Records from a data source
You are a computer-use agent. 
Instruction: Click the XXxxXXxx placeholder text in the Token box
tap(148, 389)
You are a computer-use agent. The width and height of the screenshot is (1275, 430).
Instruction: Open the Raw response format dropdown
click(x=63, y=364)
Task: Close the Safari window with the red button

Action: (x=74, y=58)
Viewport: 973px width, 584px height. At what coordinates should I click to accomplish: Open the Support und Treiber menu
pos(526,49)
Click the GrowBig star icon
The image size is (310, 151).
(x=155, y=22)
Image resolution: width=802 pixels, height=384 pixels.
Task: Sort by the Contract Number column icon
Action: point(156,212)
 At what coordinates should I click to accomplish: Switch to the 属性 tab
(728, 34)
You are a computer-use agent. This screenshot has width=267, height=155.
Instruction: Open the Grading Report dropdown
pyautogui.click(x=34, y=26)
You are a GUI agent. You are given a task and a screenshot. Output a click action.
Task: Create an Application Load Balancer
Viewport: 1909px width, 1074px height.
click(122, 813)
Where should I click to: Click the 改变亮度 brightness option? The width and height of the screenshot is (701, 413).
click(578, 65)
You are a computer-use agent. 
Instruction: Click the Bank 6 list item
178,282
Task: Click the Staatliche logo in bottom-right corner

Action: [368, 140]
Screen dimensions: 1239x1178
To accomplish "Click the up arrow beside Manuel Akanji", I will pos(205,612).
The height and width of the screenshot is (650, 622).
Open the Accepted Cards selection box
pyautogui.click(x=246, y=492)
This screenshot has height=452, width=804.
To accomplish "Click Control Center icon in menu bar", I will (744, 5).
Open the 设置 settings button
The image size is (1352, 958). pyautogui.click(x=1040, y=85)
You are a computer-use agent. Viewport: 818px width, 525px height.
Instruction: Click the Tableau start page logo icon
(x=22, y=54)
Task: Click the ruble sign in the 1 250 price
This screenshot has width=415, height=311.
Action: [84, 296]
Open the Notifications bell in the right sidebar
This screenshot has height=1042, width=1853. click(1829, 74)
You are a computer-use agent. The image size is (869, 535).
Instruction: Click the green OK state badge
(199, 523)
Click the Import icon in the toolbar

WHAT NEEDS TO BE DONE>
Pull out each line of the material that contains the word "dropdown".

ANSWER TO THIS EXERCISE>
Instruction: Open the Raw response format dropdown
Instruction: Open the Grading Report dropdown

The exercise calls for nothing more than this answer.